Sockets runtime: replace fatal errors with markPlaceDead.

x10-lang / x10

Core implementation of X10 programming language including compiler, runtime, class libraries, sample programs and test suite

Eclipse Public License 1.0

71 stars 15 forks source link

Sockets runtime: replace fatal errors with markPlaceDead. #21

Closed shamouda closed 7 years ago

shamouda commented 7 years ago

In x10rt_sockets.cc mark place dead when a read/write error is detected instead of throwing a fatal error

dgrove-oss commented 7 years ago

@bherta could you review this?

bherta commented 7 years ago

Is there an issue somewhere that describes why this change was needed? If I remember correctly, the fatal_error() method just prints out a message, it doesn't cause the program to exit. Marking of places as dead should already be happening in the buffer flushing step, so explicitly marking them as dead slightly earlier, as in this PR, may be of benefit, but I'm not sure about that. I do see that some missing pthread_unlock calls were added in x10rt_net_send_get & put, so that's good by itself.

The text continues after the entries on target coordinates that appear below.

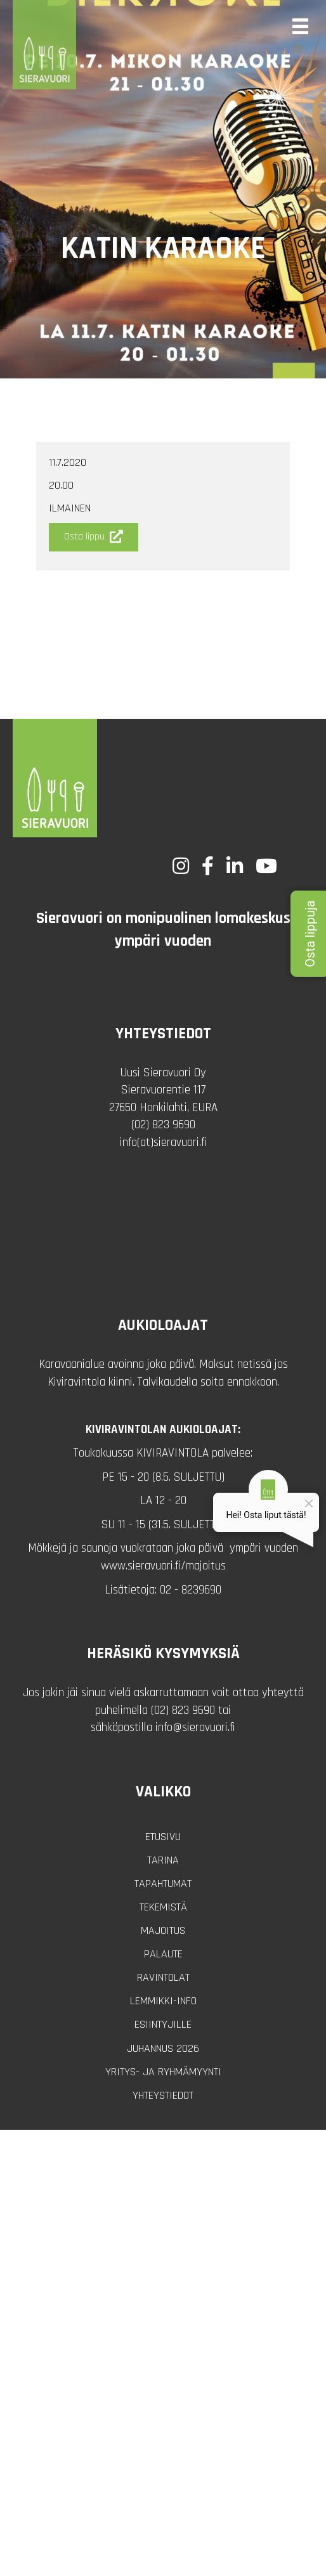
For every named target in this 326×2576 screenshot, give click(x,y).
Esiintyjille (163, 2024)
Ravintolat (163, 1977)
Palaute (163, 1954)
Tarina (163, 1860)
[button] (93, 537)
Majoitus (163, 1930)
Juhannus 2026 (163, 2048)
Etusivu (163, 1836)
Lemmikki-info (163, 2000)
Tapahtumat (163, 1883)
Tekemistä (163, 1907)
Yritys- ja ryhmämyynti (163, 2071)
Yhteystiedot (163, 2095)
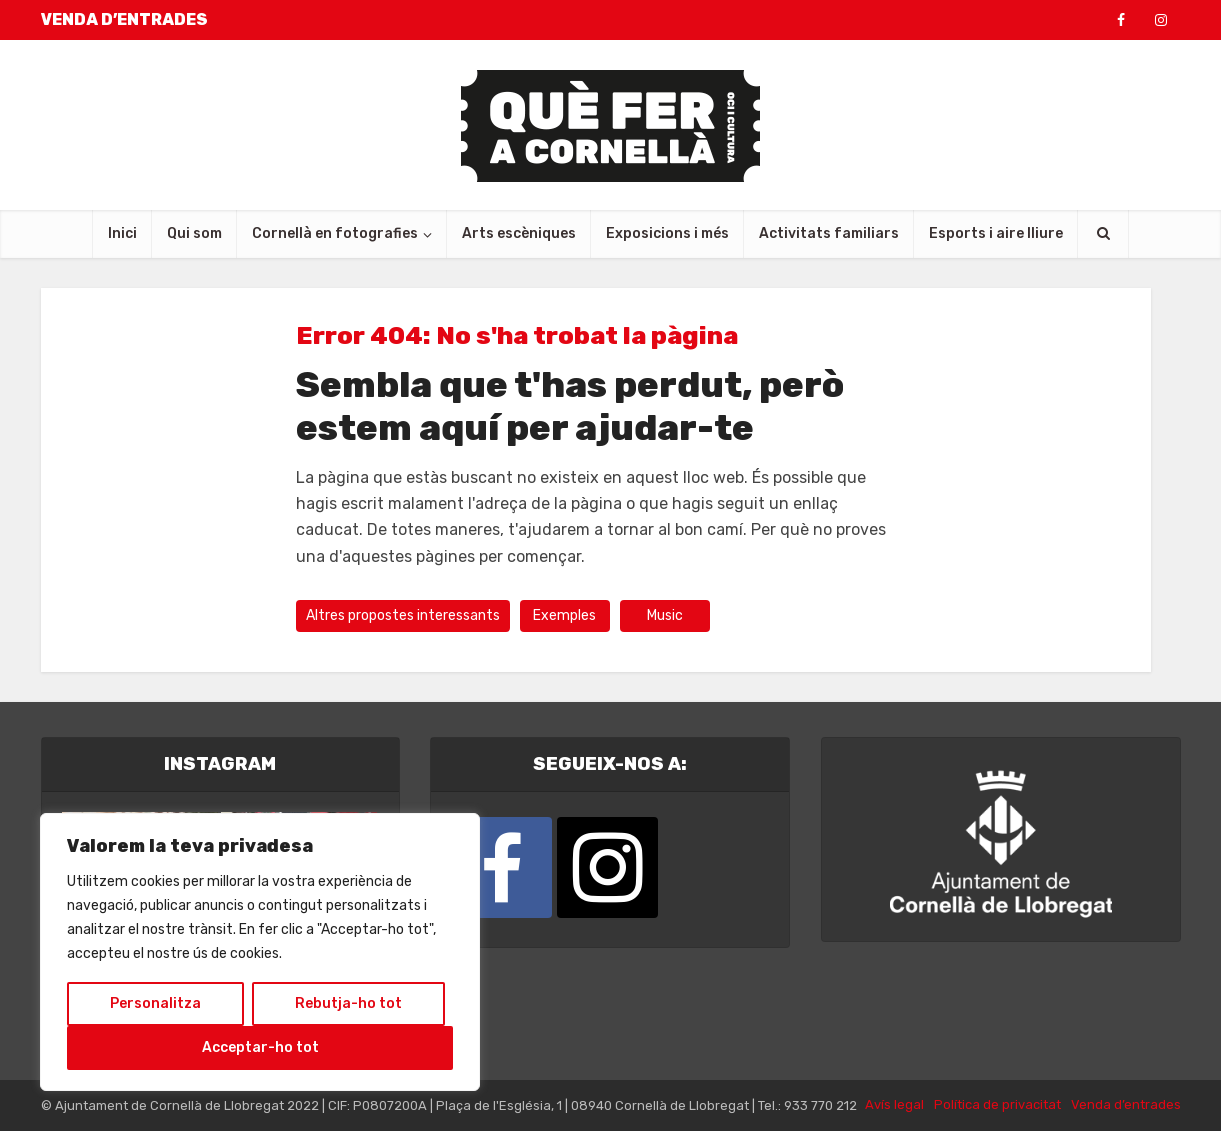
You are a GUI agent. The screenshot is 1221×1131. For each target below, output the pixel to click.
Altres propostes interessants (403, 615)
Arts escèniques (519, 233)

shamouda commented 7 years ago

Sometimes when I kill places, the socket runtime hangs after printing fatal errors such as"sending GET x10rt_msg_pass.type" or "reading x10rt_msg_params.len". Marking a place dead where these messages were printed seemed to fix that hanging.

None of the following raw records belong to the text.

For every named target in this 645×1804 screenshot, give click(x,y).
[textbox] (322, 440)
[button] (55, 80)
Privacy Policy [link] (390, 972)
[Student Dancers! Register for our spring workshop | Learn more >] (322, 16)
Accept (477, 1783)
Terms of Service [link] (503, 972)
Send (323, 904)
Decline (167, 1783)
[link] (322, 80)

bherta commented 7 years ago

I can see that. The "sending GET" message was an example where the unlock was missing. And if there is an error partway through the read, as in "reading x10rt_msg_params.len", then there may be some data stuck in the read buffers. I could see it getting stuck re-reading partial data without the marking of the place as dead.

While I think there are more changes here than are necessary to fix the bug, I don't think any of this is harmful, so I'm fine if we want to merge this in.